> _Work required_
Needed from the data below: every line from the one with "Search (62, 1659)" up to and including the one with "Media Centre (27, 2119)", repeated exactly and with nothing else.

Segment Start: Provided data

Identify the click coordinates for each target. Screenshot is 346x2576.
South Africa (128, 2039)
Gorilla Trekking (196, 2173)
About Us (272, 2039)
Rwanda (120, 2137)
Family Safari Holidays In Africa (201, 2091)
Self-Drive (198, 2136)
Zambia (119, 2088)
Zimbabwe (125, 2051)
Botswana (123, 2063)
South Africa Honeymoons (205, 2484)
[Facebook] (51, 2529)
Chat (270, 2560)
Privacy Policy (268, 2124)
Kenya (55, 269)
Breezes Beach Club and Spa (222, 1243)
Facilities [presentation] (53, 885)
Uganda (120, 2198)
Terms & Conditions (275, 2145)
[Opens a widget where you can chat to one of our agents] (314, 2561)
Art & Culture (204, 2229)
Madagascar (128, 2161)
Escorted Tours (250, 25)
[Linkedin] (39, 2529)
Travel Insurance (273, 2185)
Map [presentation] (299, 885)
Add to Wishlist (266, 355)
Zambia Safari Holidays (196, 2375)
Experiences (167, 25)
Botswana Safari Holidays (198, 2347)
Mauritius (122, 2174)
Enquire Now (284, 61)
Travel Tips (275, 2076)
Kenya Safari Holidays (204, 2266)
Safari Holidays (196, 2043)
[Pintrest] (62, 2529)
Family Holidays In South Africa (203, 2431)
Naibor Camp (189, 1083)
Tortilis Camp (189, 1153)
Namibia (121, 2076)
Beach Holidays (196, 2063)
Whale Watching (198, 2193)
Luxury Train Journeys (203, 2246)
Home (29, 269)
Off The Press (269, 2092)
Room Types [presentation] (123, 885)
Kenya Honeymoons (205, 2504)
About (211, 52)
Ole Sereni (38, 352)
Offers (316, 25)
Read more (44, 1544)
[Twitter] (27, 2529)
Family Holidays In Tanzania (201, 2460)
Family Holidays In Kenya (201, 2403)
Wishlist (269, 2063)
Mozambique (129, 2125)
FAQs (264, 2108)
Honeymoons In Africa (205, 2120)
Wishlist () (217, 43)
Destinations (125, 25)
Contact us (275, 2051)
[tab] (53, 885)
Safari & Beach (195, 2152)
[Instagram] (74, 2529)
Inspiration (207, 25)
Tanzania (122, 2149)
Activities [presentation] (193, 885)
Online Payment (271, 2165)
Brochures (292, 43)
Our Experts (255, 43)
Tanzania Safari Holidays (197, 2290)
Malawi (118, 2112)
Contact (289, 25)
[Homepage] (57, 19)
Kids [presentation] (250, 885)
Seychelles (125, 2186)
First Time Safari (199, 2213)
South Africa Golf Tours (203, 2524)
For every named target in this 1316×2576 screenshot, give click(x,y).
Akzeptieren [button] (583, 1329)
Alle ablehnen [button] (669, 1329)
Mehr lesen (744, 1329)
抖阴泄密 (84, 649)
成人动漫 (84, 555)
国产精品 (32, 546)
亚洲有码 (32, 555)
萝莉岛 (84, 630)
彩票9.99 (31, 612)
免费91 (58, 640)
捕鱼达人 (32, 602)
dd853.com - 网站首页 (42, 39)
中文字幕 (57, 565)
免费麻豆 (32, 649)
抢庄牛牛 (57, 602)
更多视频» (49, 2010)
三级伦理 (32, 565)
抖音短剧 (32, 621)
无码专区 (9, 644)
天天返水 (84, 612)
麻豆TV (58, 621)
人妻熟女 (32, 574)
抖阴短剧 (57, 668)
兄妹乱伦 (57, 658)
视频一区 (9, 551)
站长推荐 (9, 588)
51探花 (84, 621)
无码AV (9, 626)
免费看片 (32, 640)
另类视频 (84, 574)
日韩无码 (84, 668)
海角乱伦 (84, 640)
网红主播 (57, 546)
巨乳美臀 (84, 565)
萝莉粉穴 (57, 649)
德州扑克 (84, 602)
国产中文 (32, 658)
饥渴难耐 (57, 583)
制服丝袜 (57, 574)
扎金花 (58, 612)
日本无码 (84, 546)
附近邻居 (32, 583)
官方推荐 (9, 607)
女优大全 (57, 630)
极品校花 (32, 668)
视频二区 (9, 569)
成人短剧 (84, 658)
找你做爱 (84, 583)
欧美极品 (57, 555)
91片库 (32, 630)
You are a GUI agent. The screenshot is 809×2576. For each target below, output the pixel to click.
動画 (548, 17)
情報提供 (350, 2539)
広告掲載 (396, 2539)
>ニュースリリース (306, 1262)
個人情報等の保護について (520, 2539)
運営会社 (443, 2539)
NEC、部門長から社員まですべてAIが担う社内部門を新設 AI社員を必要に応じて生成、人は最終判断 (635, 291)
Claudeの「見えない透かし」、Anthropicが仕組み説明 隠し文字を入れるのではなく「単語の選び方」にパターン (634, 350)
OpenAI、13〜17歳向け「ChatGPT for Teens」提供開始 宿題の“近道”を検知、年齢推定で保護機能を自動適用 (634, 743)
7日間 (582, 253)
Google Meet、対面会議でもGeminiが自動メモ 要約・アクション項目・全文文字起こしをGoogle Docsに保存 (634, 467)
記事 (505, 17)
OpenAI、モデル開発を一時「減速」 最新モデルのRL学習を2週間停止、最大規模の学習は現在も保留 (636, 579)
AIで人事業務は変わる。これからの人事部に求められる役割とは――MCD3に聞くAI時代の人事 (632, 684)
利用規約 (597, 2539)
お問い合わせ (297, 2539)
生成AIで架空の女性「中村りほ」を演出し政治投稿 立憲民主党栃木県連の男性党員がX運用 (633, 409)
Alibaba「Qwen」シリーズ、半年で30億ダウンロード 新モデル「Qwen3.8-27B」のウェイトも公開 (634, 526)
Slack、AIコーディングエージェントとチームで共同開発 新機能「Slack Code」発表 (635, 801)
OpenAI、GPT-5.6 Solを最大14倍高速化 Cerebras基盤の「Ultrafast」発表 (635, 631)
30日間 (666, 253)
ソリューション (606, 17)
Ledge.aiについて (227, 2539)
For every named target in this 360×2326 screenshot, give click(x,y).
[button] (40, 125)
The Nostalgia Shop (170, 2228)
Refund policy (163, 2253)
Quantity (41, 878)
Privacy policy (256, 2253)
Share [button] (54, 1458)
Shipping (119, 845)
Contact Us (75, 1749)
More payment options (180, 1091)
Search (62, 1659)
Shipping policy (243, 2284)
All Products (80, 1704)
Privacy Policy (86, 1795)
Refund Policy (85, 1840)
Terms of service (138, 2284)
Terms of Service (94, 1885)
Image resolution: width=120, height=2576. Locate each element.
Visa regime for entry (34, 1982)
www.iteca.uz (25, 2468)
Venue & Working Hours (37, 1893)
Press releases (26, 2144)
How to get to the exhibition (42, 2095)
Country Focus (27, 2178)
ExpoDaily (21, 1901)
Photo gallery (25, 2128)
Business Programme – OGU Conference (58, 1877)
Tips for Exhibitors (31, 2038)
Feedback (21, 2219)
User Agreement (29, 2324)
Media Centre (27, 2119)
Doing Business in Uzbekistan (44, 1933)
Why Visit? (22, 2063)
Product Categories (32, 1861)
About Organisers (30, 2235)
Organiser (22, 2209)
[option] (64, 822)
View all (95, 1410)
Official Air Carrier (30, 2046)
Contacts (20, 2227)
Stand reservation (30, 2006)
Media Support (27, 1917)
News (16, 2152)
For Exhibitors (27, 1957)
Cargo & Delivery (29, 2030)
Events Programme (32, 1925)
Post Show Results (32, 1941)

Segment End: Provided data

> _Answer_
Search (62, 1659)
Shipping policy (243, 2284)
All Products (80, 1704)
Privacy Policy (86, 1795)
Refund Policy (85, 1840)
Terms of service (138, 2284)
Terms of Service (94, 1885)
Image resolution: width=120, height=2576. Locate each element.
Visa regime for entry (34, 1982)
www.iteca.uz (25, 2468)
Venue & Working Hours (37, 1893)
Press releases (26, 2144)
How to get to the exhibition (42, 2095)
Country Focus (27, 2178)
ExpoDaily (21, 1901)
Photo gallery (25, 2128)
Business Programme – OGU Conference (58, 1877)
Tips for Exhibitors (31, 2038)
Feedback (21, 2219)
User Agreement (29, 2324)
Media Centre (27, 2119)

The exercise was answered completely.